> [EXERCISE GOAL] Check every line below for the word "button" and copy each one that has it.
---- EXERCISE INPUT
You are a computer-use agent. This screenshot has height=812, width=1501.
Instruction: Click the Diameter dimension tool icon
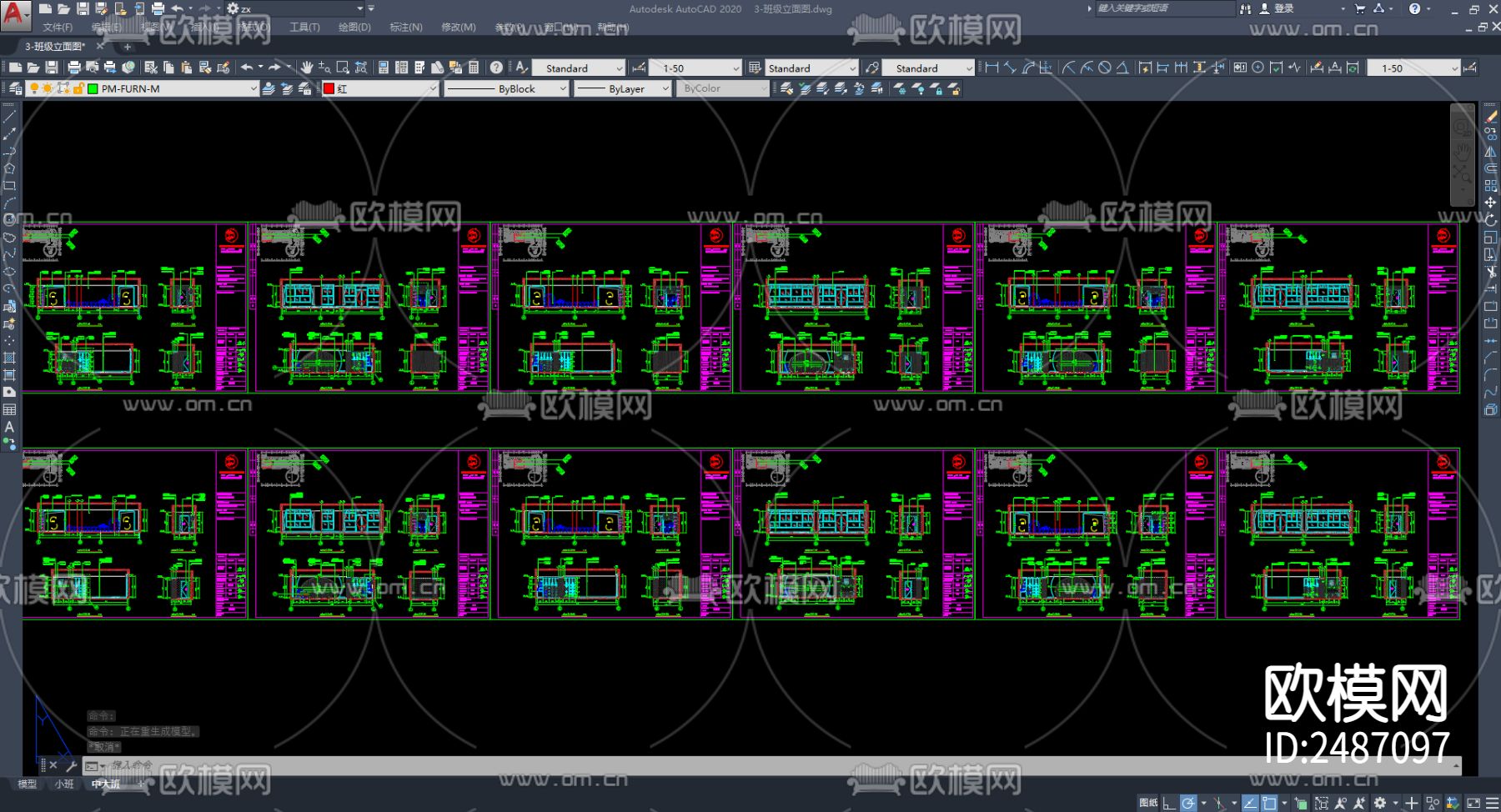coord(1104,68)
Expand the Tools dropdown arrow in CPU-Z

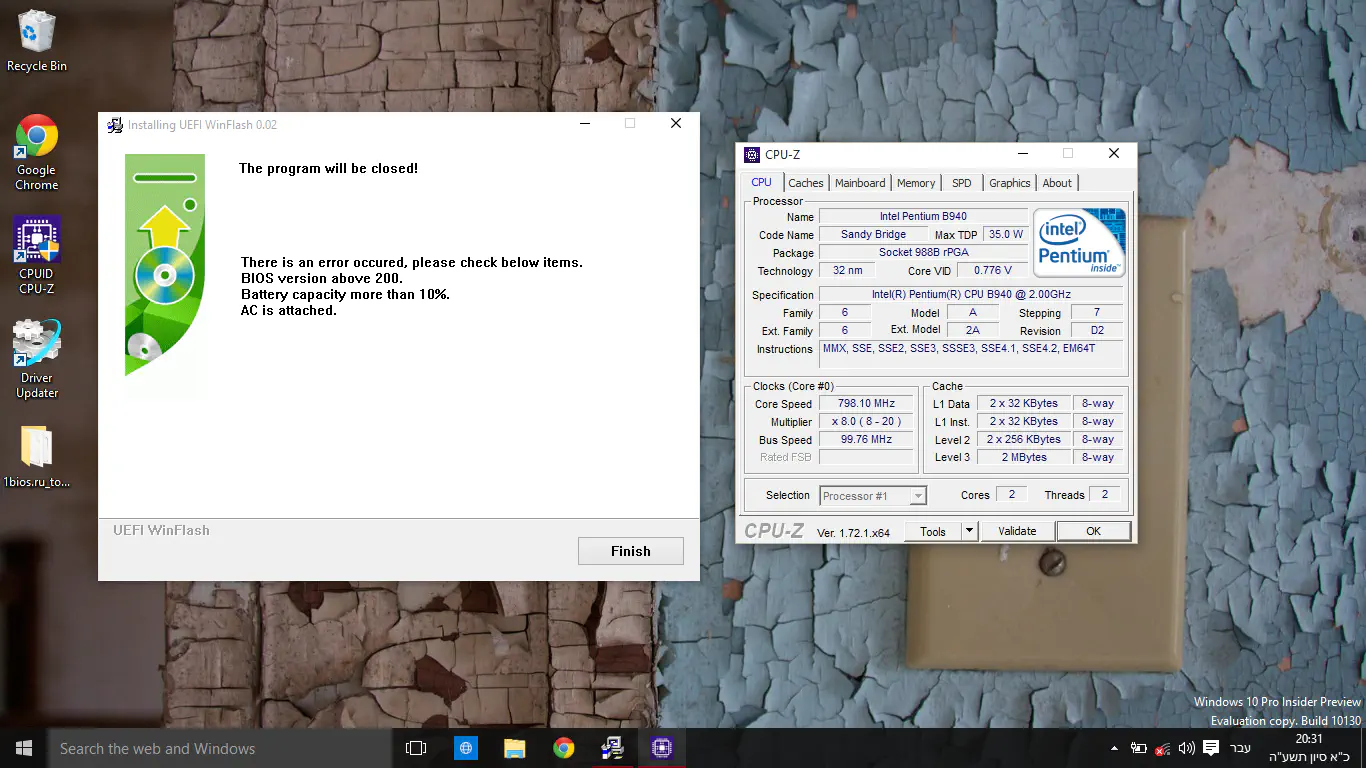tap(969, 531)
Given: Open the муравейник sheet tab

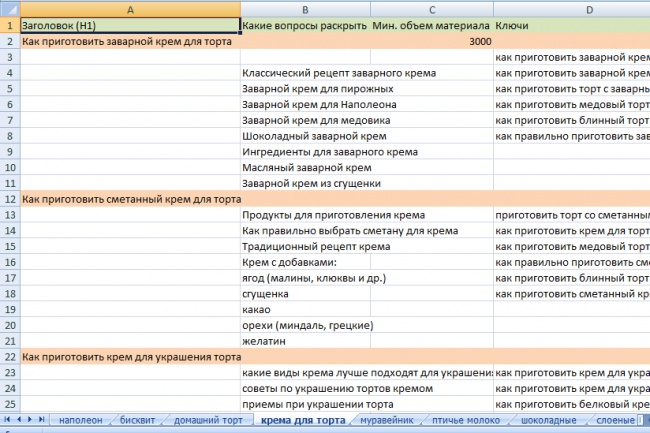Looking at the screenshot, I should pos(386,420).
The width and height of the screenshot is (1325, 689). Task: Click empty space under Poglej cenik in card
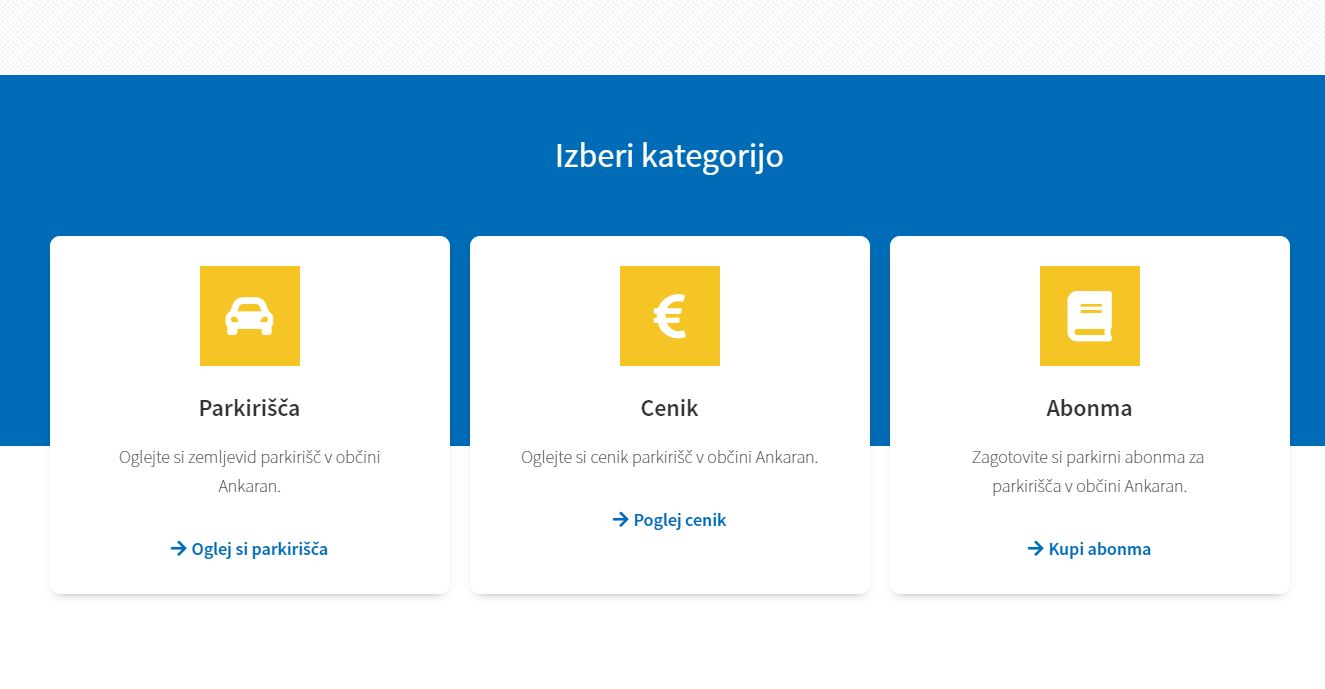point(670,562)
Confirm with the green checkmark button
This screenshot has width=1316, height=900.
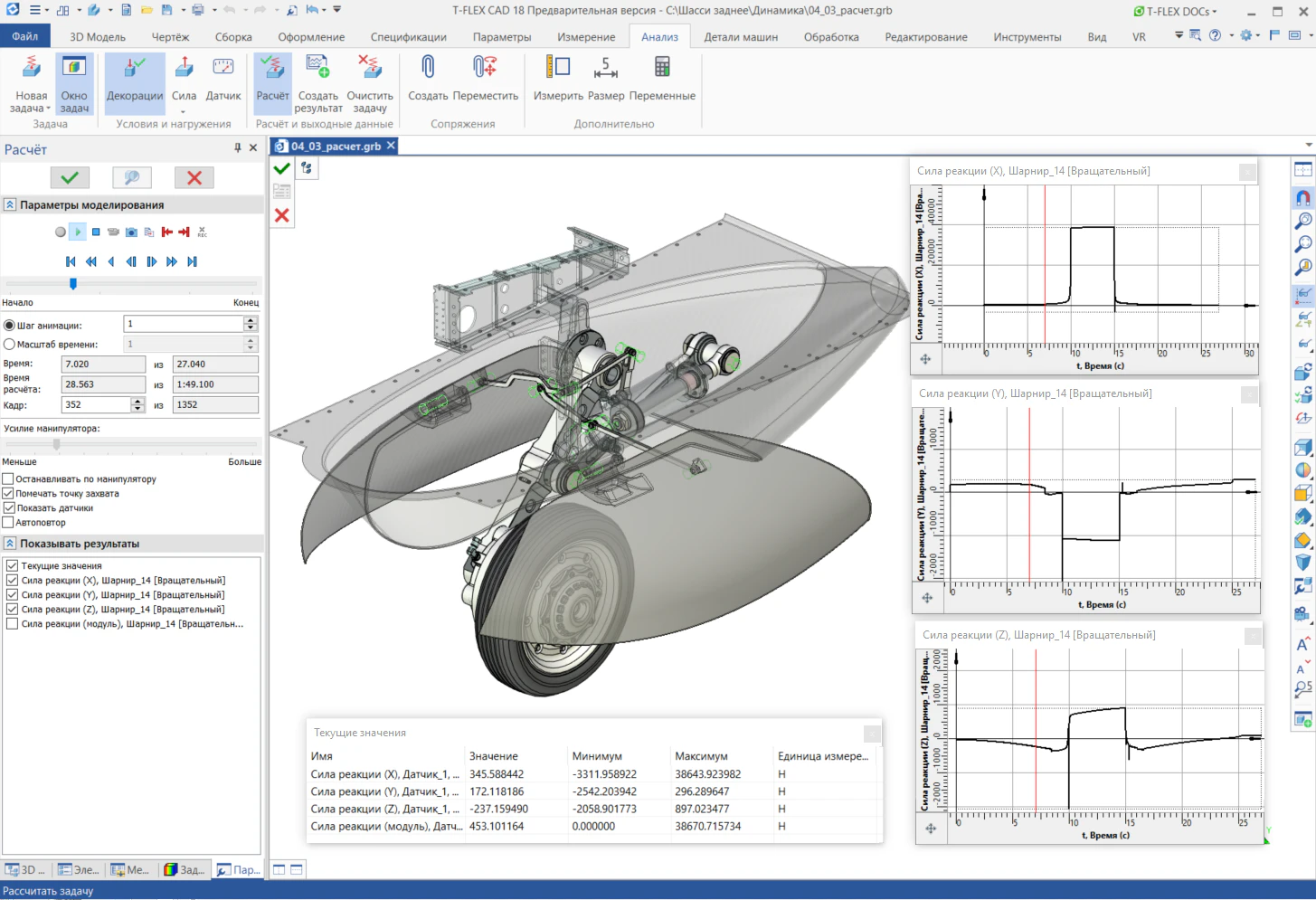coord(70,177)
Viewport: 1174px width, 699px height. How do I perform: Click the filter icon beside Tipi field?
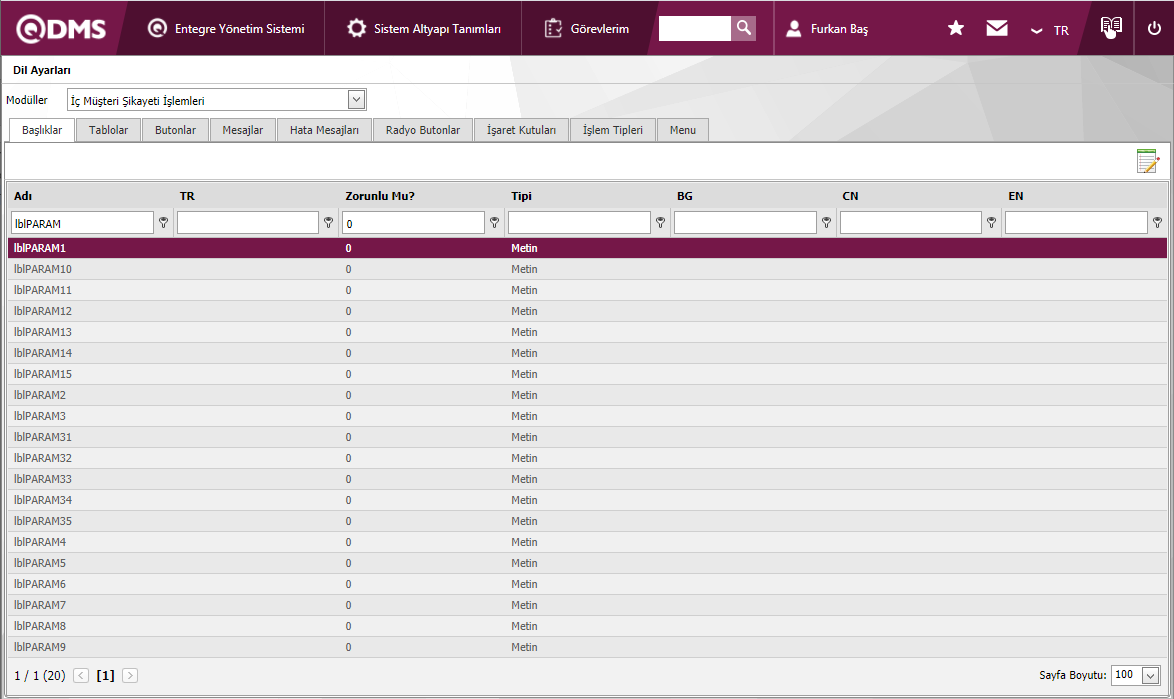[x=660, y=223]
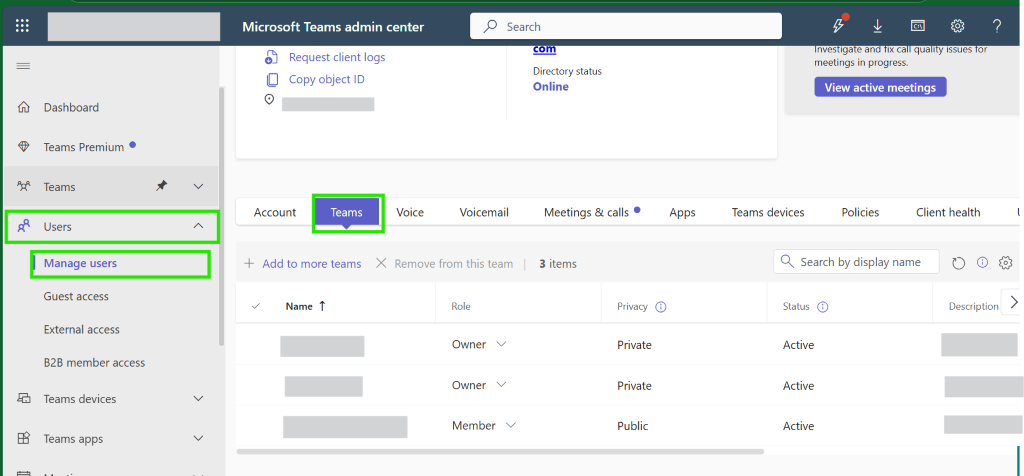Switch to the Voicemail tab
This screenshot has width=1024, height=476.
[484, 212]
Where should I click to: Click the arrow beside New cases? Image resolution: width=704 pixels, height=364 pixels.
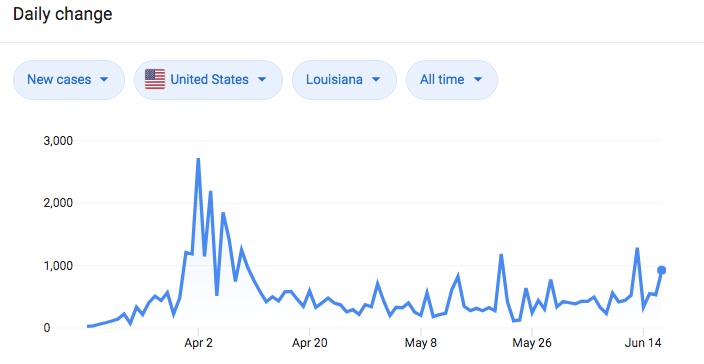pyautogui.click(x=104, y=79)
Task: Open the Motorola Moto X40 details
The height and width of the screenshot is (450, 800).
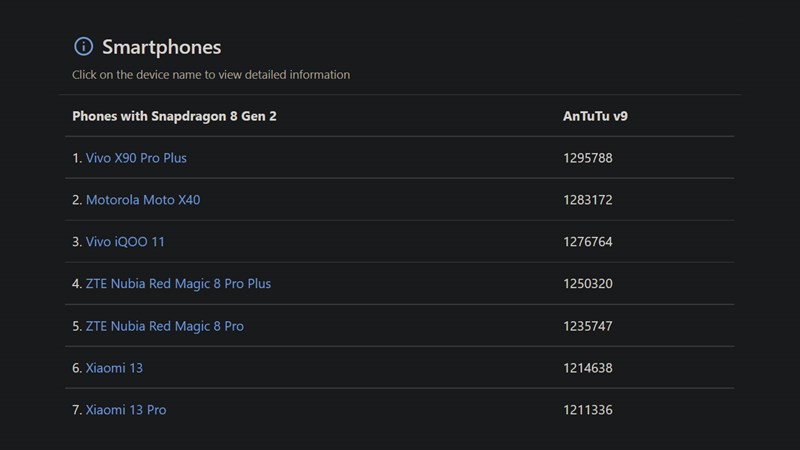Action: (x=143, y=200)
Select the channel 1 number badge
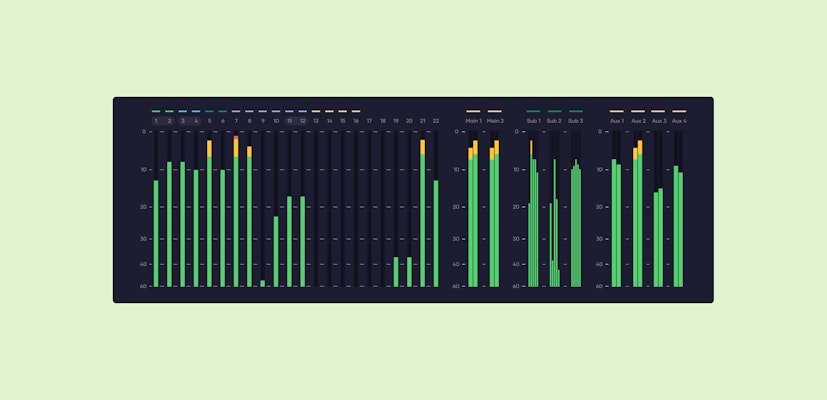 [156, 121]
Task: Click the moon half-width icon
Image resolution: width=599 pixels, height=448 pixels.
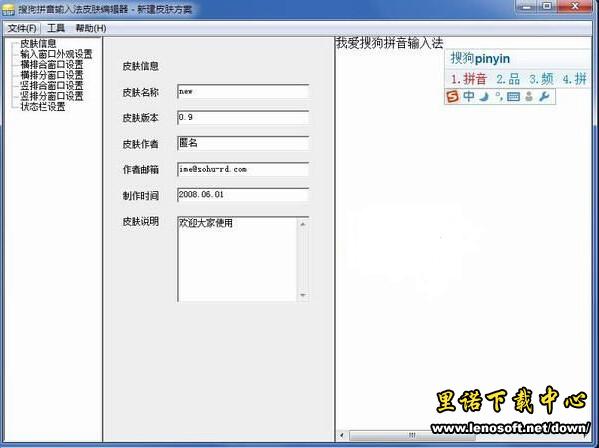Action: (x=484, y=97)
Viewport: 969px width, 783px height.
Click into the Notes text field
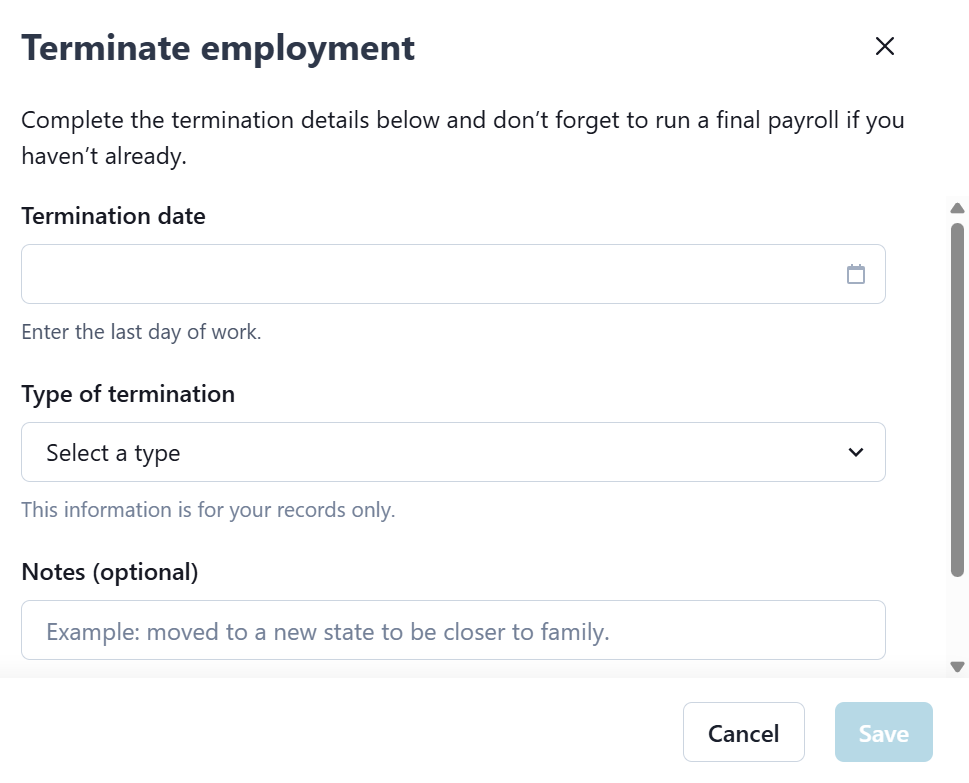tap(452, 630)
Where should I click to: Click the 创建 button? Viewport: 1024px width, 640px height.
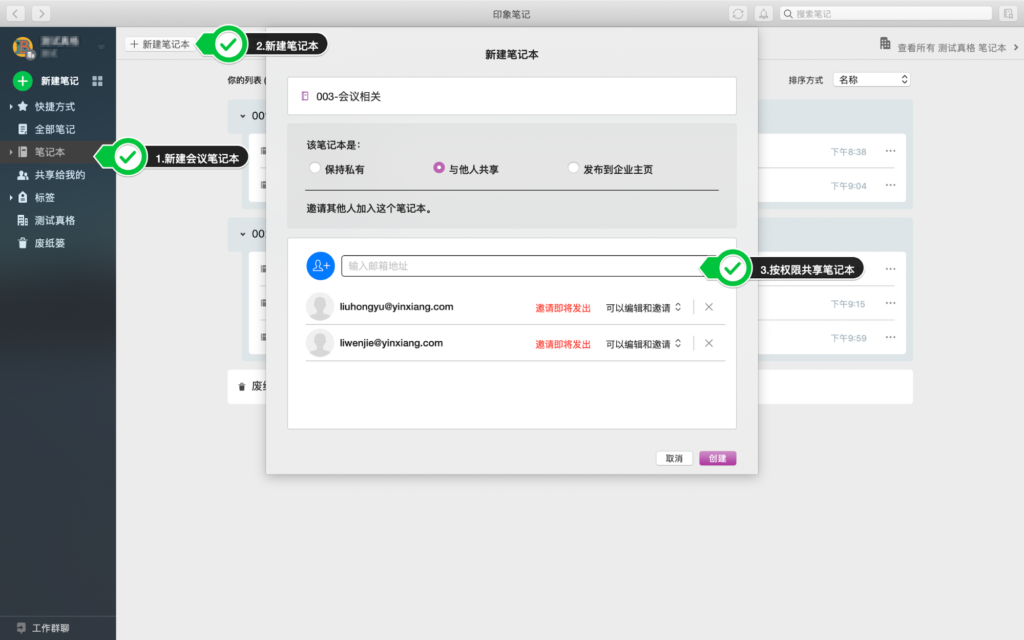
--------
> [EXERCISE RESULT]
Confirm with the green checkmark button
Where should I click to: Click the 创建 button? Viewport: 1024px width, 640px height.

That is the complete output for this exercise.